À la veille de la Deuxième Guerre mondiale, l’Allemagne d’Hitler envisage brièvement d’acheter l’île d’Anticosti. Quatre-vingts ans plus tard, un livre intitulé «L’expédition allemande à l’île d’Anticosti» réexamine cet épisode rocambolesque, aux allures de roman d’espionnage.


À l’automne 1937, un mystérieux groupe d’experts allemands séjourne sur l’île d’Anticosti, qui est à vendre. Les visiteurs prennent des notes sur les installations. Ils mesurent la profondeur des baies. Ils explorent le golfe à bord de petits avions. Ils font des cadeaux à tout le monde.


Officiellement, le groupe vient évaluer le potentiel de la forêt, en vue de construire une usine. Mais bientôt, on soupçonne ces Allemands d’avoir d’autres projets en tête. Mine de rien, l’Allemagne d’Hitler n’est-elle pas en train de faire du repérage? Pour planifier la guerre? 


Soudain, le Québec est frappé d’une crise de paranoïa aiguë, rappelle Hugues Théorêt, dans son livre L’expédition allemande à l’île d’Anticosti. Anticosti, c’est une immense forteresse naturelle, en plein milieu du Saint-Laurent. Aussi vaste que la Corse, mais 100 fois moins peuplée. Plus de 430 kilomètres de côtes, souvent inhabitées. Bref, l’endroit idéal pour installer des caches d’armes, de vivres ou de carburant.


Le ton des journaux devient hystérique. En cas de guerre, on rappelle que les baies et les anses d’Anticosti constitueraient un refuge idéal pour les sous-marins ennemis. La nuit venue, les équipages pourraient discrètement mettre le pied à terre, le temps de s’approvisionner en eau et même — qui sait? — en viande de chevreuil. 


Selon Hugues Théorêt, le coup d’envoi est donné le 2 décembre, avec la publication d’un article de la Montreal Gazette, intitulé «Germans Negociating Purchase of Anticosti». Le journal constate que l’île se trouve à un endroit idéal «pour construire une base militaire et envahir l’Amérique». L’hebdomadaire Le Jour va plus loin. Il redoute que l’usine de pâtes et papiers serve à fabriquer un dérivé de la cellulose, utilisé comme explosif.


Au début, le gouvernement canadien de William Lyon Mackenzie King minimise l’affaire. Rien d’étonnant. Depuis des mois, le premier ministre vit une sorte de lune de miel avec… l’Allemagne nazie. À la fin juin, il a été reçu par Adolf Hitler en personne, à Berlin. On aurait dit les retrouvailles entre deux amis. Le Canadien a chanté les louanges de la politique économique du Führer. Il a tenté d’attendrir son hôte en lui montrant des photos d’un séjour à Berlin, 37 ans plus tôt.
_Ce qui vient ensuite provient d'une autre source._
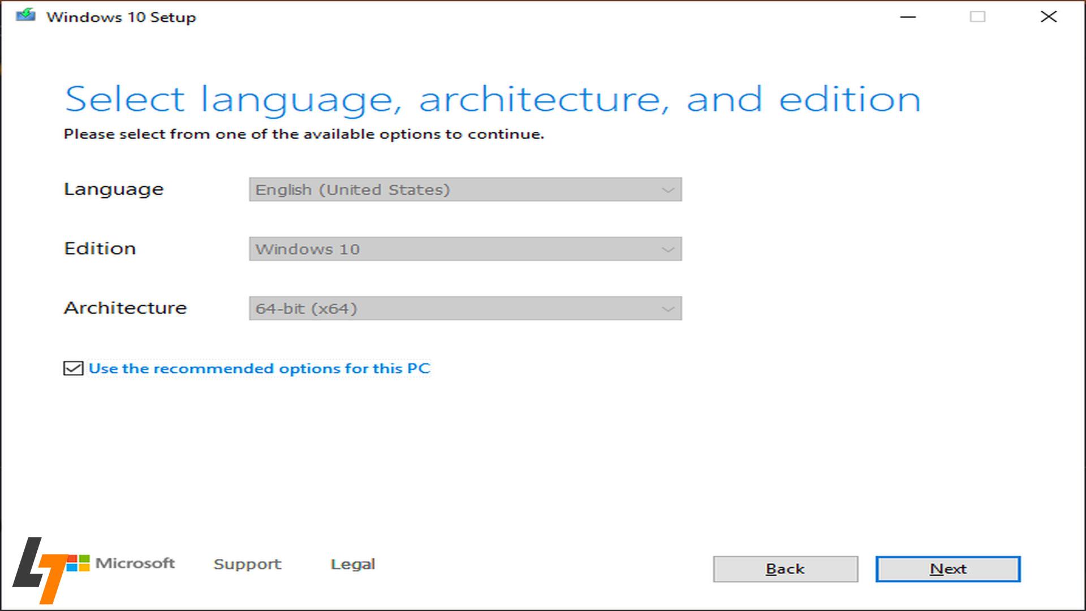This screenshot has height=611, width=1086.
Task: Open the Legal link
Action: [x=352, y=564]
Apparemment, Mackenzie King ne réalise pas où il vient de débarquer. En 1937, l’Allemagne d’Hitler est une dictature impitoyable, qui se prépare déjà à la guerre. Elle va bientôt avaler l’Autriche. Sans parler de ses lois racistes. Juste avant la visite de Mackenzie King, le maire de Berlin a interdit aux enfants juifs de fréquenter les écoles publiques de la ville. 
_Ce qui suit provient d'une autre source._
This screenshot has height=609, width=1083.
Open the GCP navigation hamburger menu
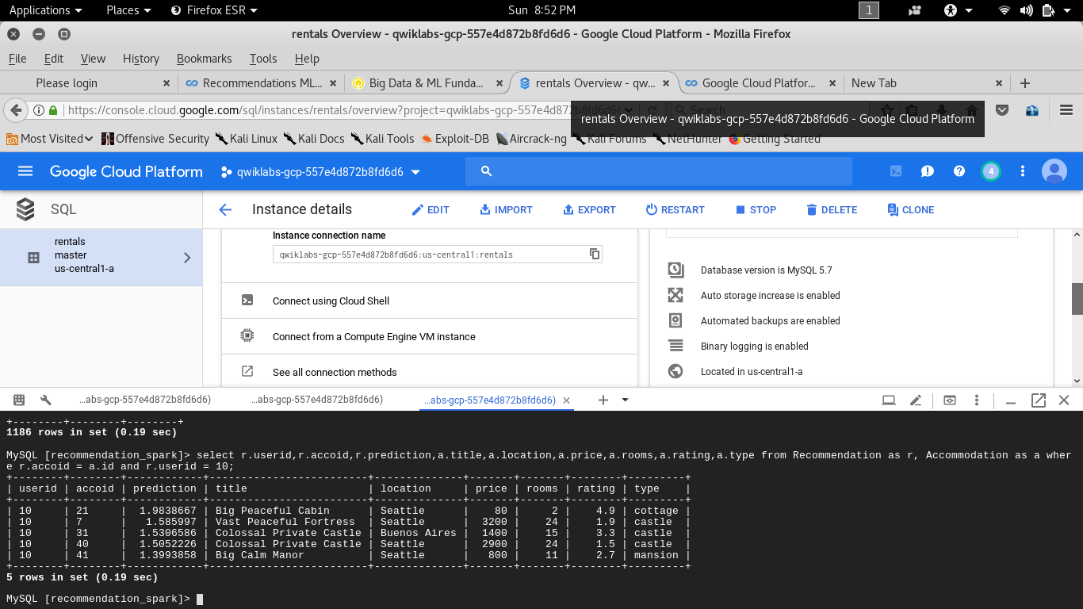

Pas grave. Hitler flatte l’orgueil du Canadien, qui ronronne comme un vieux matou de salon. Le Fürher assure que ses intentions sont pacifiques. Faire la guerre, lui? Qui pourrait croire une chose pareille? Mackenzie King est conquis. Dans son journal, il écrit que le Führer semble «un homme d’une sincérité profonde et un vrai patriote». Il le compare même à Jeanne d’Arc!


Le bon Mackenzie King flotte sur son nuage. Il invite le bras droit d’Hitler, le maréchal Hermann Gœring, à chasser le wapiti et l’ours au Canada. Entre gens civilisés, on arrive toujours à s’entendre, non?
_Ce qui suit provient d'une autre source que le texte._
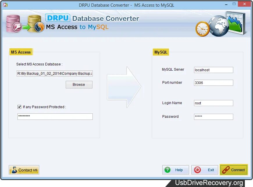This screenshot has height=187, width=253.
Task: Click the DRPU logo in the header
Action: click(x=58, y=18)
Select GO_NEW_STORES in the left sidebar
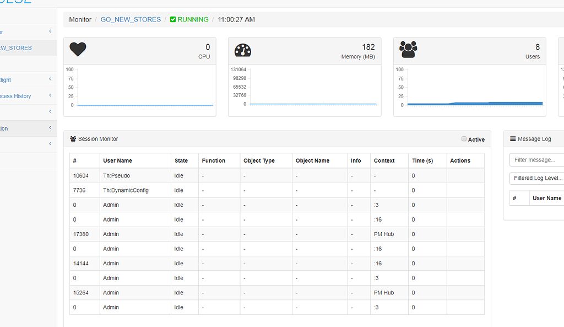564x327 pixels. pyautogui.click(x=17, y=47)
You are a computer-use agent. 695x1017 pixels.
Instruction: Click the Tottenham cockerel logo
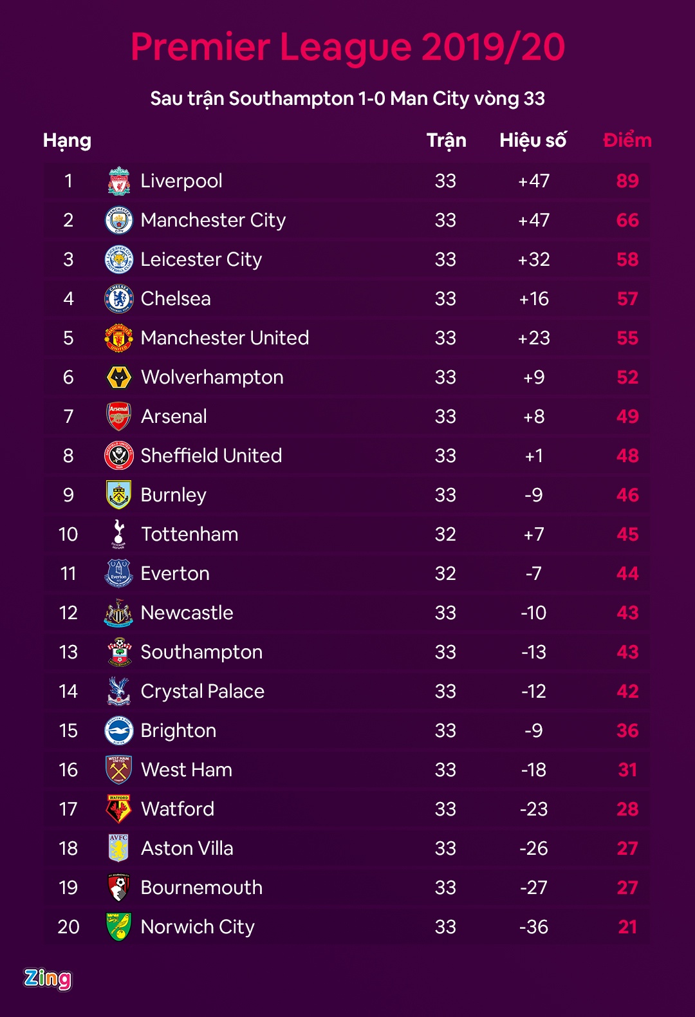119,534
La tempête politique se déchaîne


Finalement, les ours et les wapitis du Canada ne tomberont pas sous les balles de l’infâme Gœring. La controverse entourant la présence des Allemands à Anticosti va empoisonner les relations entre le Canada et l’Allemagne d’Hitler. Les projets de chasse seront remis à la semaine des quatre jeudis.


Très vite, l’affaire d’Anticosti se transforme rapidement en tempête politique. À Québec, le premier ministre Maurice Duplessis, joue le grand patriote. Le papa protecteur de la nation. Plus la controverse prend de l’ampleur, plus il devient intraitable. Jusqu’à ce qu’il finisse par refuser catégoriquement la vente d’Anticosti à des intérêts étrangers.


Duplessis oublie seulement de mentionner un petit détail. Au début de l’automne 1937, son propre ministère des Terres et Forêts a vendu à l’expédition allemande une quinzaine de cartes détaillées de la Basse-Côte-Nord et de la Gaspésie!(1) Plus méfiant que cela, tu confies les clés du poulailler au renard, avec en prime des épices, des oignons et une rôtisseuse.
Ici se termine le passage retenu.